Hope you're having a nice weekend :) and the head doesn't hurt too much this morning!

x x
 
Sneaking in quietly after an eventful weekend!!!!

Head feeling a bit better than yesterday - food was a bit better than saturday but not the perfect points that had been up till last weighin

The plan is to redeem myself today and tomorrow before wednesday weigh in and hopefully not have done too much damage - watch this space!!!! I know where it has all gone wrong, not as much planning as usual and obviously that is what i need

Off to nosey around and get my mojo back which i believe has been taken by mommy B !!!
 
Well my good intentions seem to have left me for a couple of hours today! Can not believe that i blew it again, well maybe thats a bit extreme, but still.....
,
OH took me into city to try and make up for being 'a male'!!! - he then suggested lunch which then turned into a pub lunch and whilst checking out the jacket potato on offer heard my voice say burger, chip, salad and large glass of dry white please!!!!! Had 2 weetabix for breakfast with skim milk, then lunch, a ww bar this afternoon and have eaten a ww ready meal (4pts) with free beg and a jelly with fruit and yoghurt (1pt) - hoping that lunch wasnt too bad, did leave the top of the bun!!!!

Anyhow, i have an incentive, OH bought me a pair of Karen Millen Jeans!!! Tried on the 14 and they fit (although a little snug) so told him to get the 12 - which he duly did so if i dont get my head back into points and get organised my very expensive jeans will not fit round my butt!!!!!!

My dinner was a better choice and i have 0 pt soup simmering away for tomorrow so heres hoping for me to be back to my best behaviour food wise

Donna x
 
Thanks karen - if i dont get myself sorted they ll be on ebay!!!!

Hows the low carb going?

Thats the irony of what i have eaten today and at the weekend - i have not been eating bread, potatoes or pasta - well minimal amounts if any - since week one of ww and to be honest i havent really enjoyed them whilst eating them. I think it really has been down to poor planning both at home and out and about!!
 
Hi Donna

Hope you are ok and sorry not posted much. Just been shattered. I am feeling a bit better now.

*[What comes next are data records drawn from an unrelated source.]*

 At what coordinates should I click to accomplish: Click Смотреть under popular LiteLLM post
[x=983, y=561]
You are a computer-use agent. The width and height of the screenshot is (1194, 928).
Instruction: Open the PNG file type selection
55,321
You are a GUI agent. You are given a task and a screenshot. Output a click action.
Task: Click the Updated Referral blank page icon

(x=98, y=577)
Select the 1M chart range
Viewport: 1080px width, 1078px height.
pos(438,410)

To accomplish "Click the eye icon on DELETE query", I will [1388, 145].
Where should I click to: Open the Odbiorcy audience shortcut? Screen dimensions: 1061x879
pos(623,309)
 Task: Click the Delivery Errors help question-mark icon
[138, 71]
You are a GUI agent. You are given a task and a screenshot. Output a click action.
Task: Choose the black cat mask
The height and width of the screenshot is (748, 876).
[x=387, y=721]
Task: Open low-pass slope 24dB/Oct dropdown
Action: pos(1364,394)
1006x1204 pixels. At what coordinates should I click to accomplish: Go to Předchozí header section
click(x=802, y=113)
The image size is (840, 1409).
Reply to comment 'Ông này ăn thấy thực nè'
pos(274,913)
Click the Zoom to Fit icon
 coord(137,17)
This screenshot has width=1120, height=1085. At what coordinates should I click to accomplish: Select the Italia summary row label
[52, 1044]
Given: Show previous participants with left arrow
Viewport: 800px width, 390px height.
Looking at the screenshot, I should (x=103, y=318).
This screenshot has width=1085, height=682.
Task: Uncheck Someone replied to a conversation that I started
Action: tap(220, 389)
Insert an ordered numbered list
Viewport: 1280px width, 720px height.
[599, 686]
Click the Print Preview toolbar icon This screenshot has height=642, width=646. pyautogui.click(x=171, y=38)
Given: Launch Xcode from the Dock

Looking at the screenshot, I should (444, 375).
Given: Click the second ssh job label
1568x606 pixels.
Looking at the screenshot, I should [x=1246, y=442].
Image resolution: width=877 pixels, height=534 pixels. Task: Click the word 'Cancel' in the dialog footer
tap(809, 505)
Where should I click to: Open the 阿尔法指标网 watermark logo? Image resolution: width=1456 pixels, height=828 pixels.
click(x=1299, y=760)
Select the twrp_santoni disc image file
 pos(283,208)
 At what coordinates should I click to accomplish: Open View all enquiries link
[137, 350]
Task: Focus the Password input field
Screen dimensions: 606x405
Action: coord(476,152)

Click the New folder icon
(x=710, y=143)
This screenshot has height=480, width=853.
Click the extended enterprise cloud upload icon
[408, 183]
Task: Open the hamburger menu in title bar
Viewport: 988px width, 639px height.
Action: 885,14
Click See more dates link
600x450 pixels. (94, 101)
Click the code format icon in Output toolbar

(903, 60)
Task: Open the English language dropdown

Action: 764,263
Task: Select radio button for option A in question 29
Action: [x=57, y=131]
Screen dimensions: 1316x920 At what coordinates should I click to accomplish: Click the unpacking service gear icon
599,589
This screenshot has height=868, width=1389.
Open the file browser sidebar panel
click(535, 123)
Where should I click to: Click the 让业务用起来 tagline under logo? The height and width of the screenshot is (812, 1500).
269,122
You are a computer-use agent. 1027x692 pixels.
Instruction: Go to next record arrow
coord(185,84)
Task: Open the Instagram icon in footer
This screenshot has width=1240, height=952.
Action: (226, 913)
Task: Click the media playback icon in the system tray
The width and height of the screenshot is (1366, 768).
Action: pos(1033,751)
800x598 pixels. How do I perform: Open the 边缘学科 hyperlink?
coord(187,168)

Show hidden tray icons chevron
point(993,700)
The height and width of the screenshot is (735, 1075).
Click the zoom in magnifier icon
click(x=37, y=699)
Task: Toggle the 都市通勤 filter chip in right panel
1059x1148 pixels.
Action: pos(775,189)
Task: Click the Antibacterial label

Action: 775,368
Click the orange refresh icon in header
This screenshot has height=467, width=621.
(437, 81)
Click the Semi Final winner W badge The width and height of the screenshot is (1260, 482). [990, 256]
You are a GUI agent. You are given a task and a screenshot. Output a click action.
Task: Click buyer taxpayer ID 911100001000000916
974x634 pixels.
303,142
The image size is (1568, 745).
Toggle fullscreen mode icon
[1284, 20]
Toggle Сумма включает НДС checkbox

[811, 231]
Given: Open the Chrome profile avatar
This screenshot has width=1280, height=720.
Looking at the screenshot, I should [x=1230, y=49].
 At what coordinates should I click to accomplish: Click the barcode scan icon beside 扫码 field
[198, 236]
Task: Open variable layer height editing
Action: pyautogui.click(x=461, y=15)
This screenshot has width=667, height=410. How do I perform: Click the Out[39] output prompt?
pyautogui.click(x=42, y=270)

My weigh in tomorrow. Hope its a good un but dont think it will be.

Just wanted to say hi

X
 
i would just like to point out Donna that my mojo is most definately my own, found it down the back of the sofa with and old copy of ww magazine and a half eaten fudge bar !!
 
So how am i feeling - scared!!!

Have managed to stick to my points today, was hoping to go well under but when i started to struggle decided that if i could go within 21 points that was good after the last few days!!!

The girls i go to WW meeting with are shell shocked that i have gone off the rails a bit - both of them have already!!!!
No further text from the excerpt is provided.